Inevitability

by myriada



Category: Mass Effect - All Media Types, Mass Effect: Andromeda
Genre: F/M
Language: English
Status: In-Progress
Published: 2017-05-18
Updated: 2017-05-22
Packaged: 2018-11-02 05:41:56
Rating: Mature
Warnings: No Archive Warnings Apply
Chapters: 2
Words: 3,181
Publisher: archiveofourown.org
Story URL: https://archiveofourown.org/works/10938159
Author URL: https://archiveofourown.org/users/myriada/pseuds/myriada
Summary: He's not certain if he's the creator of his destiny or just a witness to it, but he does know that he wasn't meant to spend the rest of his life walking the beat on Mars, or even working with HUSTL, not when he has the chance to do something else. Somethingmore.Snapshots of the life Liam Kosta left behind.





	1. Home

In just under a day, Liam Kosta will go to sleep, and if all goes well he won’t wake up for six hundred years.

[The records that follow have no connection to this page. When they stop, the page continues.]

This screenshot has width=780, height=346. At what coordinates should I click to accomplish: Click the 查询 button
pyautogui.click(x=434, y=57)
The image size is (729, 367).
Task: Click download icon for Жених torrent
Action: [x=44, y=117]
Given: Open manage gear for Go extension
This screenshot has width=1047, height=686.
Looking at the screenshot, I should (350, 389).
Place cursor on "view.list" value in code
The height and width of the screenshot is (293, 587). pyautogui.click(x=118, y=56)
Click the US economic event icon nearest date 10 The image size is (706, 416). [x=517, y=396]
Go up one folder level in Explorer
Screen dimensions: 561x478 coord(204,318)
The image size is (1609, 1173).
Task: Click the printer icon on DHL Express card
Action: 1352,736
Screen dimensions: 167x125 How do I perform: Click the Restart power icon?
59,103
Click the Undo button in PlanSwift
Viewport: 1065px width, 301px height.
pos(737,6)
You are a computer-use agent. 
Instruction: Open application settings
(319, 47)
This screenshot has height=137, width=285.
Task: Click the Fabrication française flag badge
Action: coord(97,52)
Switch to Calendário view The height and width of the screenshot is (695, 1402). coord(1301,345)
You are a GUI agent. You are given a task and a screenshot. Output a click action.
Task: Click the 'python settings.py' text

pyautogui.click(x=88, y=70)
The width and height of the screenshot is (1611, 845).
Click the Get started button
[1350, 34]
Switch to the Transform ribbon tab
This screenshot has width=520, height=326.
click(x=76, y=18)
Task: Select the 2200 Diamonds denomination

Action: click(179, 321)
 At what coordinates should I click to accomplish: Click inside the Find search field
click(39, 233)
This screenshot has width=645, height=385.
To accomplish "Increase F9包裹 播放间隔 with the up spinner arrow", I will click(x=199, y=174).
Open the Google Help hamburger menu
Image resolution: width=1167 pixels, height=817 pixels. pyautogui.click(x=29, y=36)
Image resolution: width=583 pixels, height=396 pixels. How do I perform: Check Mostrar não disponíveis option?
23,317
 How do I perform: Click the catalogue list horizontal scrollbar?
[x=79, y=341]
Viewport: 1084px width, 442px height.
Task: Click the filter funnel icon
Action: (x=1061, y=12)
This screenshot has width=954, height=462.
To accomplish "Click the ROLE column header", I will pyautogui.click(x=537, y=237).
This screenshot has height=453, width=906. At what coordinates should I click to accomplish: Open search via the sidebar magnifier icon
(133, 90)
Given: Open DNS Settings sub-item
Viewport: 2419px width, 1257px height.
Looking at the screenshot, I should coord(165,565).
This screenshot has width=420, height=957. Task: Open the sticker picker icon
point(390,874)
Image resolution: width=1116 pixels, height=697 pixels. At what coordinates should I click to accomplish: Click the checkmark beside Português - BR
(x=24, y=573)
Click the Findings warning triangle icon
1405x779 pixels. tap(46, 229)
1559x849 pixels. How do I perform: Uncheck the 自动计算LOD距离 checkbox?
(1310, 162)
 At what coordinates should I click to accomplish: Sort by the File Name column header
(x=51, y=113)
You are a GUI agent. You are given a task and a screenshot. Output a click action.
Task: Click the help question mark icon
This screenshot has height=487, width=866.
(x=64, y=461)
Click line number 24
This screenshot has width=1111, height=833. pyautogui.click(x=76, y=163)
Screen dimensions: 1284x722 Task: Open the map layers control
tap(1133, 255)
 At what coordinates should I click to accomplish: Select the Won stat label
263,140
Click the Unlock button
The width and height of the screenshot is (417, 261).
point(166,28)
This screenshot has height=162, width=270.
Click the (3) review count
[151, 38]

It’s still a thought that makes him feel like vomiting - even after all the training and the vids and the brochures he's read a hundred times over. He tells himself it’s anticipation, not dread. He’s said his goodbyes, packed his footlocker to within an ounce of weight specs, renewed his resolve.

After months of training, the Pathfinder had instructed them all to go home and make their final preparations. For Liam, that meant doing all the things he’d put off: sending off the car, saying his goodbyes, moving back into his parents’ house.

He hadn’t been too keen on spending the last nights he had on Earth alone in his own one bedroom flat, but more than that he wants to remember everything he can about this house and the people who raised him in it. So he finds himself wandering the house in his last night there, taking in all the small details.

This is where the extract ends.